You probably think corruption is everywhere, and that it is terrible. Maybe you're right. But there's almost nothing you can do about it.

This is our American reality. Behold our polarized politics and our money-worshipping culture! Feast your eyes on American politicians of all stripes grubbing for the edge only dollars can earn! There's Marco Rubio on his biweekly foreign policy call with Macau casino magnate Sheldon Adelson! And there's Hillary Clinton using her family foundation as a global cash cow to rival even the biggest of windfalls in cattle futures!

Power players on all sides engage in various forms of corruption. But we have a tendency to defend the corrupt among us and skewer those we disagree with. While our political opponents howl, we circle the wagons around the money magnets in our preferred political tribe. Because we sense, deep down, that currying favor with donors and benefactors really is a high-stakes investment in a kind of futures market.

Even an ethicist would sagely observe that to "get the money out of politics," we'd have to get the power out of politics. But if we do that, we risk losing the future. Corruption is as competitive a business as any. Better we benefit, and do something nice with the money, than our adversaries (at home or abroad) entice the plutocrats to line their pockets — and not ours.

At its worst, this point of view devolves into a jackal-like determination merely to get our share of the action. But in a sense, even that level of cynicism can be morally outdone. Why not replace the bad old vision of competition with the ever-progressive idea of collaboration? If international money sloshes freely across all coffers, can't international peace and security travel as freely? Republicans are more comfortable when mega-corporations lead the way; Democrats, mega-foundations. Can't we all just get along?

You can see how following this logic leads us very far afield from the small ball of presidential donor season. Democrats fume that Adelson might drop a fresh $150 million on the 2016 campaign — failing to note just how little money that is by any relevant standard. By comparison, in 2013, it cost over $400 million to field Ferrari's Formula One race team. Presidential politics is a small sandbox for the moneyed super-elite. Just ask Newt Gingrich, whose Adelson infusion wound up affecting the 2012 race about as much as a Facebook like.

As the Clinton cash saga reveals, the out-of-office money game is the real devil's playground. Instead of just one reason to rake in the green, there's a theoretically unending supply. Here a speech, there an appearance, there an exercise of "influence" or a connection between "friends." Do it right, and you can actually spend years arbitraging your own return to political power.

It's enough to make everyday Americans cry out for some kind of policy reform. Surely there's some way to turn the formidable power of the federal government against sleazy and wanton deeds?

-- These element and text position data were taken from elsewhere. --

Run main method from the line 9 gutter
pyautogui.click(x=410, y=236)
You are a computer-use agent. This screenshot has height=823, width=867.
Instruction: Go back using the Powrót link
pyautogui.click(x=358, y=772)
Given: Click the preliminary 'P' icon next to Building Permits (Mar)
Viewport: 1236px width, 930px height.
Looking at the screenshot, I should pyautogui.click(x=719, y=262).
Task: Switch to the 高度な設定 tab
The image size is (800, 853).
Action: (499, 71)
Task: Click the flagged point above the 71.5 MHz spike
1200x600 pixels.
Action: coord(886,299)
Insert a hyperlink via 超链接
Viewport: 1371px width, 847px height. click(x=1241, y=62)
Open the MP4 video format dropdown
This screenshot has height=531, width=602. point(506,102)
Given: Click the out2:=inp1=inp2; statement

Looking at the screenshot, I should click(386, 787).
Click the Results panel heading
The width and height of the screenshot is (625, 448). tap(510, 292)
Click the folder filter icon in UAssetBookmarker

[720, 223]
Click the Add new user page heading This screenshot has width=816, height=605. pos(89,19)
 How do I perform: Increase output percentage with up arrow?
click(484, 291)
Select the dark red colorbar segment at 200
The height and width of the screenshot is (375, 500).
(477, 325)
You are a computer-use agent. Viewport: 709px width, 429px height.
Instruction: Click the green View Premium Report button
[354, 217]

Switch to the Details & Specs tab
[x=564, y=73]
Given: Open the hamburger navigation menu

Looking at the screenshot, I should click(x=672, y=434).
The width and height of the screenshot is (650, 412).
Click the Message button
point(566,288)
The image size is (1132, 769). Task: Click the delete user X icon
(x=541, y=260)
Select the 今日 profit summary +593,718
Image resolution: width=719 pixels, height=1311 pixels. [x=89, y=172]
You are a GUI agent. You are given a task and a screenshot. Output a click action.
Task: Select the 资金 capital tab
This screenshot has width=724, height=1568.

Not really, unfortunately. Although laws against flagrant abuse have a clear point, the problem with corruption is that it can't be banned in a free society. It's even harder to crack down on corruption than it is to outlaw alcohol or pornography. Elites hang out with each other. That's what they do. It's what makes them elite.

As much as it galls the rest of us, there's only one surefire way to prevent them from sinking into decadent, dangerous venality. Vote in the incorruptible. And vote out the scoundrels. No matter how good they are at politics. No matter whose team they're on.

No wonder we see corruption everywhere. We despise the idea of bejeweled despots — unless they can flatter our favorite prejudices.